In the more distant past natural rivers had the power to dictate to contours of the economy. Large parts of the country could be connected like never before, opening up opportunities for trade and linking inland cities and agricultural heartlands with the ports for exports and imports.
Between 1770 and 1800 more than 1,000 miles of canals were built. Initially shares in canal companies soared, huge profits were made, and far-reaching claims about the social impact of canals were suggested, indicating that canals would dramatically alter the social fabric, liberating people to mix and travel cheaply to places once deemed inaccessible.
In the 1790s, the speculation reached mania proportion. Fifty new canals were initiated, and informal meetings of canal speculators, known as “navigational offices”, sprang up all over Dublin as well as many cities in England. The term “Irish Navvies” – so long associated with Irish workers in England – came from the name for the Irish migrants who dug the canals in England.
French revolution
The canal mania came to an abrupt end in 1793 following the recession after the shock of the French revolution and the Terror. Canal shares collapsed.
The Grand Canal linking Ringsend, Dublin, to the Shannon was not completed until 1804, bringing ruin to many speculators who never saw a return on their investment.

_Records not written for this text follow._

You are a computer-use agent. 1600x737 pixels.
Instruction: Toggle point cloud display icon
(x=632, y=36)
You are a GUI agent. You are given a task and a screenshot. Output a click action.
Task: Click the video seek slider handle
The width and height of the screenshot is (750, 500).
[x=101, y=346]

The “gale of creative destruction” is relentless, and the logic of canals was blown away by the arrival of steam railways in the late 1820s. Again the speculators had a ball; the shiny new technology attracted them once more.

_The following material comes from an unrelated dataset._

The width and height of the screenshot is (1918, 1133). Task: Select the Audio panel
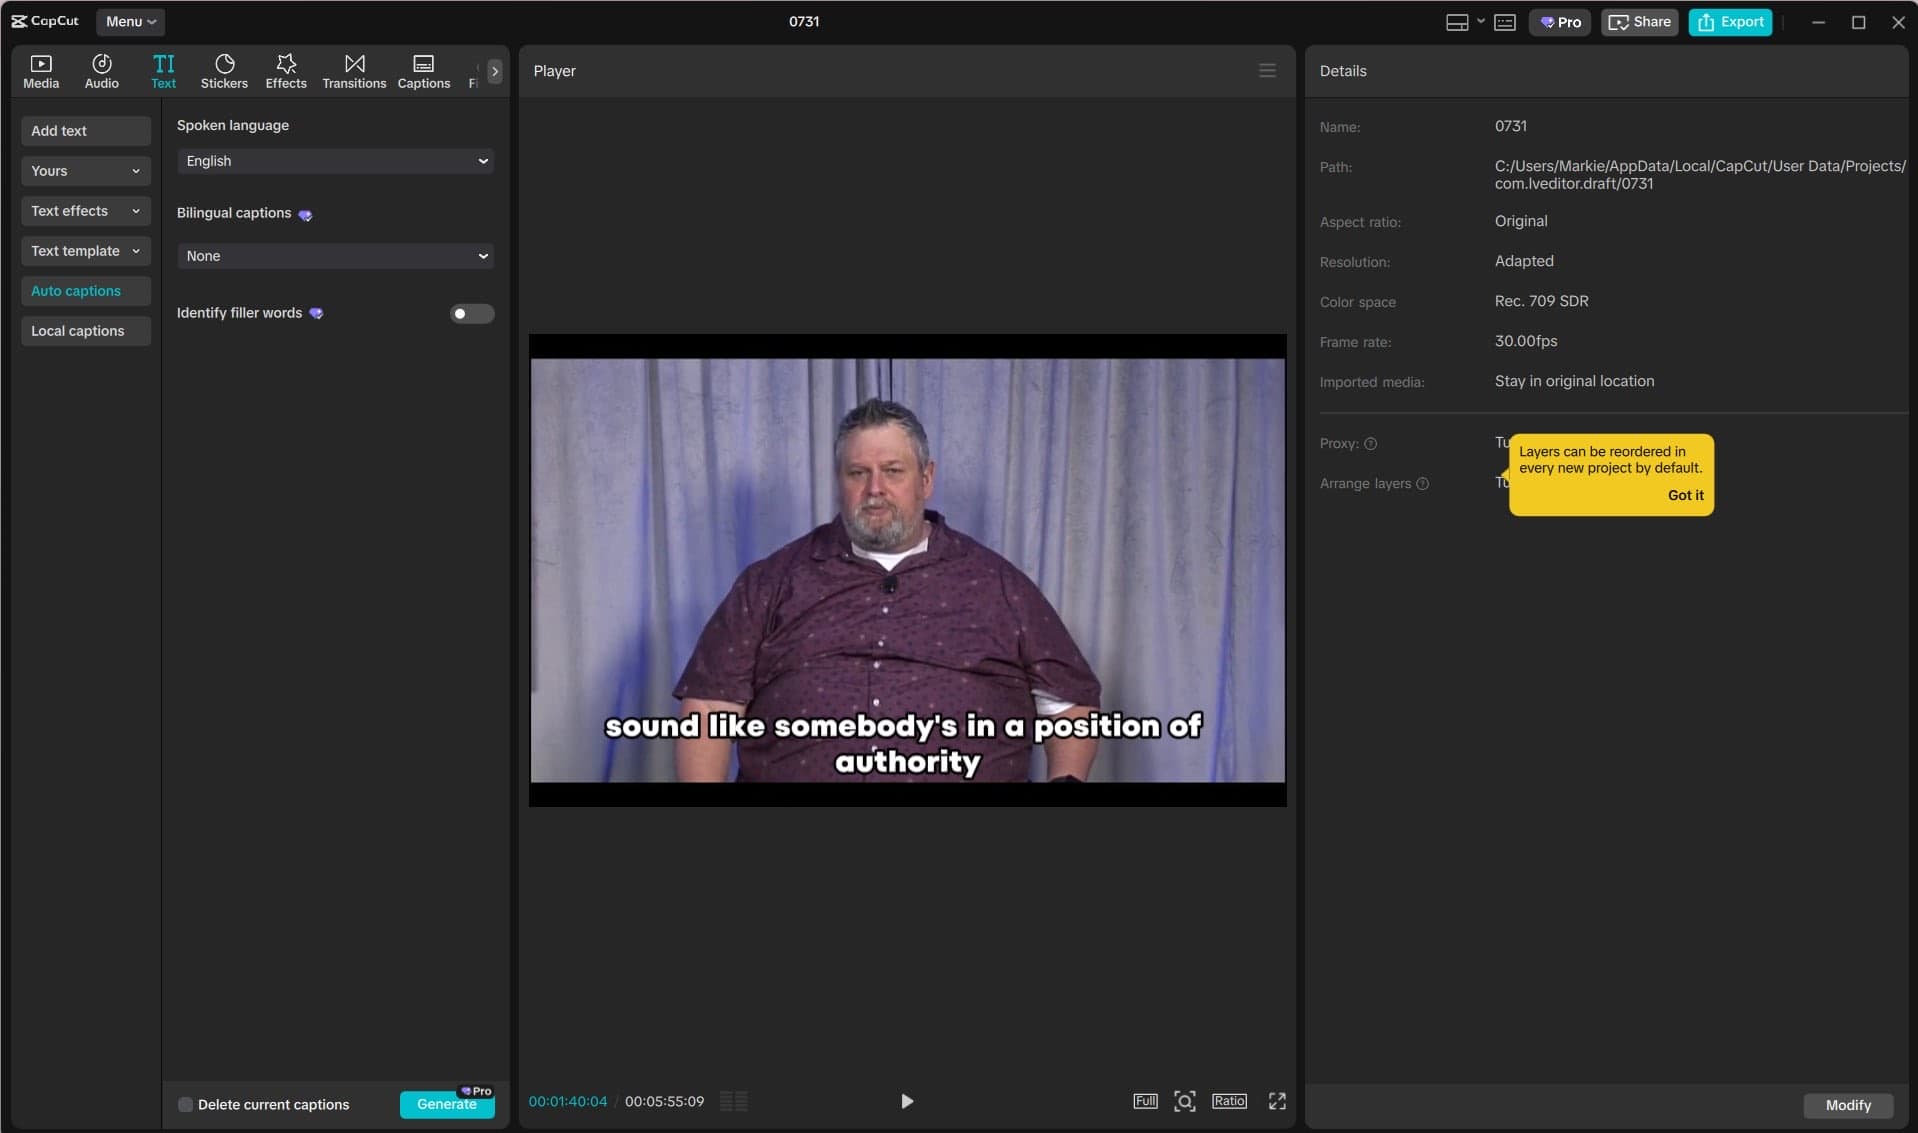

This time railway shares soared. The Dublin-Kingstown line, essentially the first Dart, was completed in 1834, financed by shares issued to speculators.
There was a wobble in the market in the late 1830s when interest rates rose, but in the 1840s, while the famine raged in the west of Ireland, the monied classes of not just Dublin but all of Ireland immersed themselves in an extraordinary bout of railway share mania.
Enormous amounts of money were speculated on the promise of riches, debts were incurred and – like the property bubble here not so long ago – massive debts built up. All the while low interests rate encouraged speculation.
When the crash came, following the revolutionary year of 1848, the speculators, who misdiagnosed speculation with investment, were destroyed. A few years later the body of Irish Liberal MP John Sadlier was found on Hampstead Heath, London, dead by his own hand. He and his associates based in Tipperary and Carlow had been up to their necks in railway speculation. He personally owed Bank of Ireland £400,000.
Overvalued companies
Both the canal and railway manias led to ridiculously overvalued companies, whose subsequent crash brought financial ruin to many. And yet these technologies did change the world, eventually.
The likes of Uber may well change the world by disruption in an act of Schumpterian creative destruction. But that doesn’t mean that the rewards will go to Uber or its shareholders.
In fact last week’s flotation is aimed at giving the impression that ownership of the company has moved from the early speculator to the more cautious investor. However, given that it hasn’t any profits yet, that might be premature.
As the Dart resumes its journey south, on a route laid down in the first railway mania, we pass the Grand Canal’s original grain stores, soon to be gyms for tech employees.
The lessons of history for Uber reverberate.